## AIM:
Please copy out these lines word for word, from the line containing "At what coordinates should I click to accomplish: Click" through the line containing "Click the orange", with both of those lines included.

## SUPPLIED RECORDS:

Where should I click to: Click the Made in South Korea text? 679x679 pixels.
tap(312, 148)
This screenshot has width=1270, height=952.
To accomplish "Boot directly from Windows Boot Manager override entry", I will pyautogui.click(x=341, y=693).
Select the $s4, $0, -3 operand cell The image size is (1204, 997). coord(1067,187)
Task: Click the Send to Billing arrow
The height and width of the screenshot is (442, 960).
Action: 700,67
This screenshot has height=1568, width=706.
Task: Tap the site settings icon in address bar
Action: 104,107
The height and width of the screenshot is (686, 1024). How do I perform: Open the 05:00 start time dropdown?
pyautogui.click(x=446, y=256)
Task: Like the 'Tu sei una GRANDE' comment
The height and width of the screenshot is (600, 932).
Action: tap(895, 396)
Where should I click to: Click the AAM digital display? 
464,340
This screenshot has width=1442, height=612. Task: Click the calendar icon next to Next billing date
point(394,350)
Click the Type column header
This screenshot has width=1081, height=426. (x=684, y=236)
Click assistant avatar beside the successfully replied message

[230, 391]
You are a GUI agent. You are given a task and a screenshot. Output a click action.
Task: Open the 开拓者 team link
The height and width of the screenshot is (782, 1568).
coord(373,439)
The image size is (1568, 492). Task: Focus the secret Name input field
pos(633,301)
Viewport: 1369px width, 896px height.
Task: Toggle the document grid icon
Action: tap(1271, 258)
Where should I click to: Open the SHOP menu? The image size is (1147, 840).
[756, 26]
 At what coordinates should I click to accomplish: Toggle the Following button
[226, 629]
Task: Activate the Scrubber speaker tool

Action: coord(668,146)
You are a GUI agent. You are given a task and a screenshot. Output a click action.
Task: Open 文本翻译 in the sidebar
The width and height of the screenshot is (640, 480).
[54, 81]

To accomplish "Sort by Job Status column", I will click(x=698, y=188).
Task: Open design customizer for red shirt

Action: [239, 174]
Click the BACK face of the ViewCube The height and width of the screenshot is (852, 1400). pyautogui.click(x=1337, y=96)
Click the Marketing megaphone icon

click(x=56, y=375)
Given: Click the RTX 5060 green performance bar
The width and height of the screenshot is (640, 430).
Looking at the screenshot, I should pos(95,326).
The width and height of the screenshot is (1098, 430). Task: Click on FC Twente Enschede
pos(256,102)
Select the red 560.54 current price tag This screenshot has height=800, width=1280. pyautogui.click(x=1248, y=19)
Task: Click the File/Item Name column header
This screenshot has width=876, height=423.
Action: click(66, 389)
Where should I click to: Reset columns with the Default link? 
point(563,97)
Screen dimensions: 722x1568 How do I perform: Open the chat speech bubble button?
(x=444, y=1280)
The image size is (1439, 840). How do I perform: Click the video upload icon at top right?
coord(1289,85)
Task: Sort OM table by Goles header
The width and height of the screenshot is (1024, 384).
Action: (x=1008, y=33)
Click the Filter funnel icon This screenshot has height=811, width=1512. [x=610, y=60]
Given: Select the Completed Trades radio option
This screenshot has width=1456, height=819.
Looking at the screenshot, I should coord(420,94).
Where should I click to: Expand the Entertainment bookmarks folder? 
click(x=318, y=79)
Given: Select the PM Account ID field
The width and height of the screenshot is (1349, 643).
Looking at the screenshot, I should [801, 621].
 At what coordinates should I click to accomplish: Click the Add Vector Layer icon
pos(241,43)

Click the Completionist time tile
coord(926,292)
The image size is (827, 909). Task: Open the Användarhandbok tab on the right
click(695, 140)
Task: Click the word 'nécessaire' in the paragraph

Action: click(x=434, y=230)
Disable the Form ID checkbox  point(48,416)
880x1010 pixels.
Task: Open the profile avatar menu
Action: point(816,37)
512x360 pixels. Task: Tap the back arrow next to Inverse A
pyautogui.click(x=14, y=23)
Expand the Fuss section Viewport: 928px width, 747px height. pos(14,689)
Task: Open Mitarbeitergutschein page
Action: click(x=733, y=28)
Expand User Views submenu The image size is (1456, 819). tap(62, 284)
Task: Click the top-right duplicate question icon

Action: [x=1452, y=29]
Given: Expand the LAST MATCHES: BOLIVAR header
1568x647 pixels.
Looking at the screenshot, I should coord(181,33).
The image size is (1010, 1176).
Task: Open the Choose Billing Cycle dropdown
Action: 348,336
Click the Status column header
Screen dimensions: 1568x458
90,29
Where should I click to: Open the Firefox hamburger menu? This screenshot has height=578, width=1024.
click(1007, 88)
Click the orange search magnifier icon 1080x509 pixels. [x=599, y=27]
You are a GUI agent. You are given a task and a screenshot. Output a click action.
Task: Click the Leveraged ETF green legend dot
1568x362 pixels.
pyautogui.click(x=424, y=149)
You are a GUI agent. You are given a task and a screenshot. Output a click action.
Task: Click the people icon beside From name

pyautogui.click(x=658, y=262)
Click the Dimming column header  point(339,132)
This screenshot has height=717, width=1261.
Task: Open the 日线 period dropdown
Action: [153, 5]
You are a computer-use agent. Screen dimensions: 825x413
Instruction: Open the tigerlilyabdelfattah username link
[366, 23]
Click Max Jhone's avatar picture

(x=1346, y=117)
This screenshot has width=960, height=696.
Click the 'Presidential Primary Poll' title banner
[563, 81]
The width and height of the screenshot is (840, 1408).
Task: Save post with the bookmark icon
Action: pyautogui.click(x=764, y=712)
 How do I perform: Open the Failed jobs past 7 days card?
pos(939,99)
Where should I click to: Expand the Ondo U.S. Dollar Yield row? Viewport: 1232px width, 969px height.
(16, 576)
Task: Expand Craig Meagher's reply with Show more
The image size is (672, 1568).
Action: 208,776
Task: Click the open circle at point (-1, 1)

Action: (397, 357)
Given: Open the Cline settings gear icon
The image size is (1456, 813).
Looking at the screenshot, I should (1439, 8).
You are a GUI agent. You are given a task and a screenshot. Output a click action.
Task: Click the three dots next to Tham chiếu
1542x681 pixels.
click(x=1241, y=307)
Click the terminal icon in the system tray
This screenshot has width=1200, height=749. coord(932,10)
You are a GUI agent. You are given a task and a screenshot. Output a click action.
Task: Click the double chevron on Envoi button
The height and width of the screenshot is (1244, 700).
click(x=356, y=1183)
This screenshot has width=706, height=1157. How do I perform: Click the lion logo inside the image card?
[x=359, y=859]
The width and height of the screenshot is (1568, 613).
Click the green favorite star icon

## EXPECTED ANSWER:
 At what coordinates should I click to accomplish: Click the Add Vector Layer icon
pos(241,43)

Click the Completionist time tile
coord(926,292)
The image size is (827, 909). Task: Open the Användarhandbok tab on the right
click(695, 140)
Task: Click the word 'nécessaire' in the paragraph

Action: click(x=434, y=230)
Disable the Form ID checkbox  point(48,416)
880x1010 pixels.
Task: Open the profile avatar menu
Action: point(816,37)
512x360 pixels. Task: Tap the back arrow next to Inverse A
pyautogui.click(x=14, y=23)
Expand the Fuss section Viewport: 928px width, 747px height. pos(14,689)
Task: Open Mitarbeitergutschein page
Action: click(x=733, y=28)
Expand User Views submenu The image size is (1456, 819). tap(62, 284)
Task: Click the top-right duplicate question icon

Action: [x=1452, y=29]
Given: Expand the LAST MATCHES: BOLIVAR header
1568x647 pixels.
Looking at the screenshot, I should coord(181,33).
The image size is (1010, 1176).
Task: Open the Choose Billing Cycle dropdown
Action: 348,336
Click the Status column header
Screen dimensions: 1568x458
90,29
Where should I click to: Open the Firefox hamburger menu? This screenshot has height=578, width=1024.
click(1007, 88)
Click the orange search magnifier icon 1080x509 pixels. [x=599, y=27]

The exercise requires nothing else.